FAST Transformation-Invariant Component Analysis

 

Anitha Kannan, Nebojsa Jojic & Brendan Frey

 

Transformation invariant component analysis (TCA) [1] is a probabilistic dimensionality reduction method that accounts for global transformations such as translations and rotations while learning local linear appearance deformations. The computational requirement for learning this model using EM algorithm is in the order of O(N2) where N is the number of elements in each training example. This is prohibitive for many applications of interest such as modeling mid to large size images.

 

In this work, we present an efficient EM algorithm for TCA that reduces the computational requirements to O(N logN).  For 256x256 images, this is 4000 times faster!

 

The proposed algorithm allows TCA to be used in analysis of realistic data; In addition, this facilitates using TCA as a sub-module in other applications that requires learning transformation invariant subspace learning. An example is in modeling images using a layered decomposition, where each layer is explained using a mixture of TCA model.

 

Publication:

Fast Transformation-Invariant Component Analysis [Long version pdf]

A.Kannan, N.Jojic, B.Frey

Submitted to Intl.
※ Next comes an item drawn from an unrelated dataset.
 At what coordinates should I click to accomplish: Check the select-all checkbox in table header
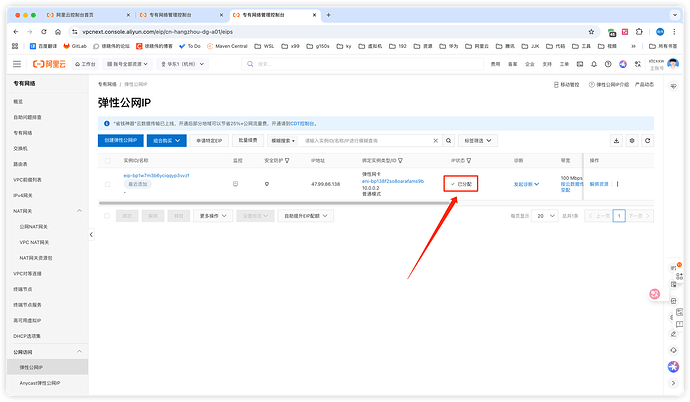(x=109, y=160)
Journal of Computer Vision special issue: Learning for Vision and Vision for Learning

 

Fast Transformation-Invariant Component Analysis (or Factor Analysis) [pdf]

A.Kannan, N.Jojic, B.Frey

In Advances in Neural Information Processing Systems (NIPS) 2003

MATLAB® software

 

Illustration of the model:

 

                                               

(a): Generative model for mixture of TCA:

 

The class index ‘c’ is sampled from discrete distribution p(c), the subspace coordinates y are generated from p(y) ~N(y; 0, I) to obtain the latent image:

                          z = mc +Lcy + noise.

z is transformed according to transformation T sampled from P(T) to obtain

                            x = Tz + noise.

 

We can view T as a transformation matrix that transforms the latent image z, to generate the observation, x.

 

An illustration of TCA is shown in (b).  The subspace coordinates y and the image position Tx and Ty are inferred by training the model on a captured video sequence.

      

 
    

 

 

 

Ideas/ mild assumptions behind the speedup:

 

Central Idea:

             ALL expensive computations involve computing correlation or convolution! When performed using the Fast Fourier transforms, these are O(NlogN) as opposed to O(N2)  when done naively.  The paper shows how these computations come in when some mild assumptions are made:

  

Assumptions:

 

 

Experiments:

        NOTE: The datasets used in these experiments can not be processed using the TCA model without the tremendous speedup we have obtained using the current work. 

 

Modeling a walk sequence:

TCA model is trained on a 250 frames of 165x285 dimensional video sequence of a person walking. The goal here is to learn a compact representation for the dynamically and periodically changing hand and leg movements.  The video shows the entire inference process, along with the learned parameters. The inferred subspace coordinates and the position estimates over the entire sequence can be used to learn an autoregressive model that can then be used to generate a longer sequence, also known as video textures – this video shows the video texture so obtained, but in one case we use the learned parameters to generate from the model, while in the other, we replace with an example from the training set, whose  subspace coordinates matches with the coordinates generated using the autoregressive model ( up to 5th order match). 

 

Modeling motion of the lips:

While a person speaks or reads out a text, it is difficult to fixate while a video camera records the motion of the mouth.  While preprocessing for alignment is rather arduous task, our approach jointly estimates the position and the appearance in an unsupervised fashion. As shown in the figure below, we learn a much sharper mean, and extract more interesting subspace representation as opposed to PCA. We can also see a video of the position normalized sequence along with the original data to get a sense for the variability in the position.

 

 

Clustering face poses:

We can use the mixture of TCA model to cluster objects, while at the same learn the linear subspace representation for each cluster. Figure below shows the results of clustering three different poses of a person walking across a cluttered background.  The variations such as changes in lighting, small out of plane rotations that are present in this sequence are captured in the subspace.  TMG performs clustering invariant to transformations, and as it can capture changes only in the noise, or through more number of classes, it does not perform as well as TCA when the number of classes is fixed to be the same:

(a): Parameters of a 3 cluster TMG and 3 cluster TCA model

 

(b): Some frames from the video sequence.  Corresponding representation in TMG and MTCA model, where the class with highest posterior probability is chosen.

 

(c): Illustration of the role of components, in the first class.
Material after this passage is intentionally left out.